JEARRARD'S HERBAL
17th April 2022
Clivia miniata 'White Lips' .
Gardens have diverse values. That pretty much sums it up.
I use my garden to grow plants that enthral and delight me but mine is at best a marginal use for garden space. In my childhood the garden was a place for making mud pies,
digging small ponds and falling off swings. Things change and there's no harm in that. As a child my brother used the garden mostly for running over newly planted
magnolias on his bicycle. I think he has grown out of that, I'm not sure. I will ask him when I see him.
For a long time the Easter garden has been a place for clivias. Perhaps not the garden itself but certainly the greenhouse. There has always been at least one
and, in memory at least, it has always been in flower for Easter. I have a lot more now. There is something kindly and content about clivias that stops just
short of being smug.
The Clivia collection here has been in disarray for a few years but I am slowly sorting through them and finding out what I still have. The emergence of
flowers on 'White Lips' has cheered me. It is distinctive and I'm very fond of it.
17th April 2022
Erythronium 'Janice' .
After a long dry spell in March the rainfall that appeared at the start of April has been a relief. I have a number of Erythronium cultivars
and just as the flowers started to appear the plants began to flag in the drought. I thought that this year might have to be written off as the earliest flowers
withered on the stems. Fortunately the rain arrived, the plants have revived and the best of them are making a good show.

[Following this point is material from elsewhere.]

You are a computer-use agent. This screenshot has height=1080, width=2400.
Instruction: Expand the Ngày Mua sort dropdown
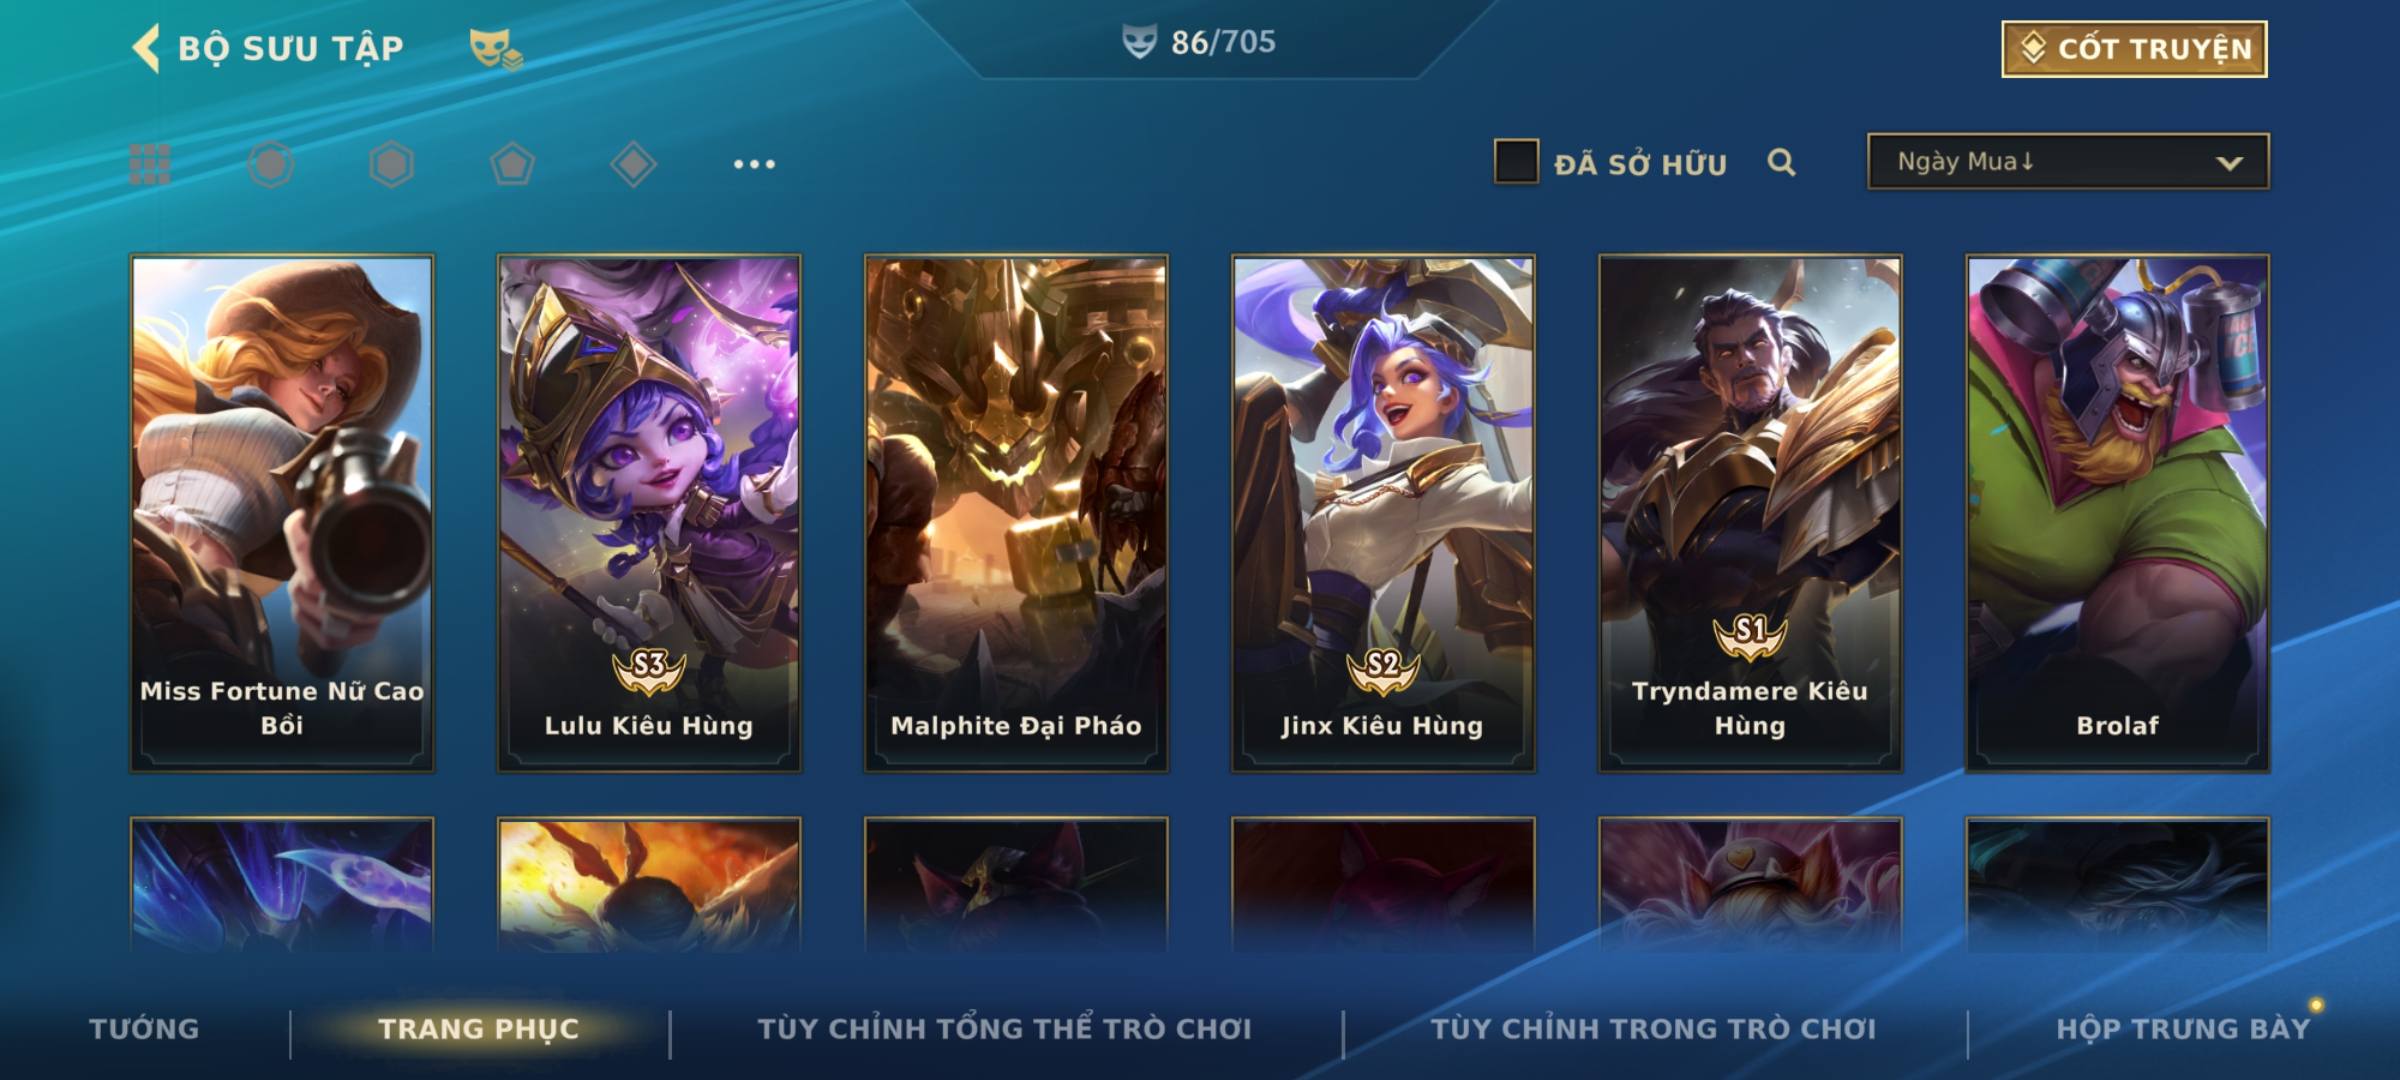(x=2068, y=161)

'Janice' is a hybrid quite close to E. revolutum but lower growing, with a slightly creamy tint to the pink flowers. Most significantly
it seems to clump up really well unlike E. revolutum which spreads readily by seed but seems to produce only one or two flower stems from each plant.
There are a lot of new hybrid Erythronium being introduced at the moment but I rate this among the best. It was selected by Keith Wiley
and will have proved its value in his garden before he picked it out for naming.
17th April 2022
Gladiolus 'West Coast Hybrid' .
The Nerine house has become a sea of green leaves. There is almost nothing in flower and it would be very easy to walk away and ignore it for a few months
until the first Nerine flower spikes start to emerge. However I don't like the Nerine to dry out too much or too early. The longer they keep their leaves
the larger the bulbs become and the better to flowering season. There is a Veltheimia down there that will add a touch of colour to keep me entertained as I water.
I have the last flowers on Gladiolus tristis hanging on and during the week flowers opened on Gladiolus 'West Coast Hybrid'. It is a strain of seedlings
raised from a cross between G. tristis and G. watsonianus, distributed by Tony Avent at Plant Delights Nursery. It can have flowers with bright orange and red shades
mixed in, but my plant is very sombre. When I got it I received a bundle of small plants, they might have been seedlings or young bulblets from a single clone.
Whatever the original stock, I think I only have a single clone now. The pot may yet surprise me with a bright flower but I don't think the chances are very high.
17th April 2022
Pinguicula grandiflora .
The garden has been a joy this week, a place to luxuriate in delight, to drink coffee in the sunshine and breathe in the intoxicating aroma of spring blooms.
Most importantly it has been a refuge from the builders who have taken over the house. They are charming, they are everywhere and they are very tactful
when I am in the way. I have retreated to the greenhouse.
Pinguicula grandiflora has unrolled flowers in the warmth. They are spreading about the place by seed, leaping from pot to pot
without inhibition. This flower seems to be the pure species but I have a swarm of hybrids mixing their way about as well. While they are in flower
I have the chance to sort out identities, select out the good hybrids and throw out the rubbish. I really should do it this year, just as I should have done it last year.
And the year before. And the year before that.
Things take time.
The garden in spring is a good place to spend it.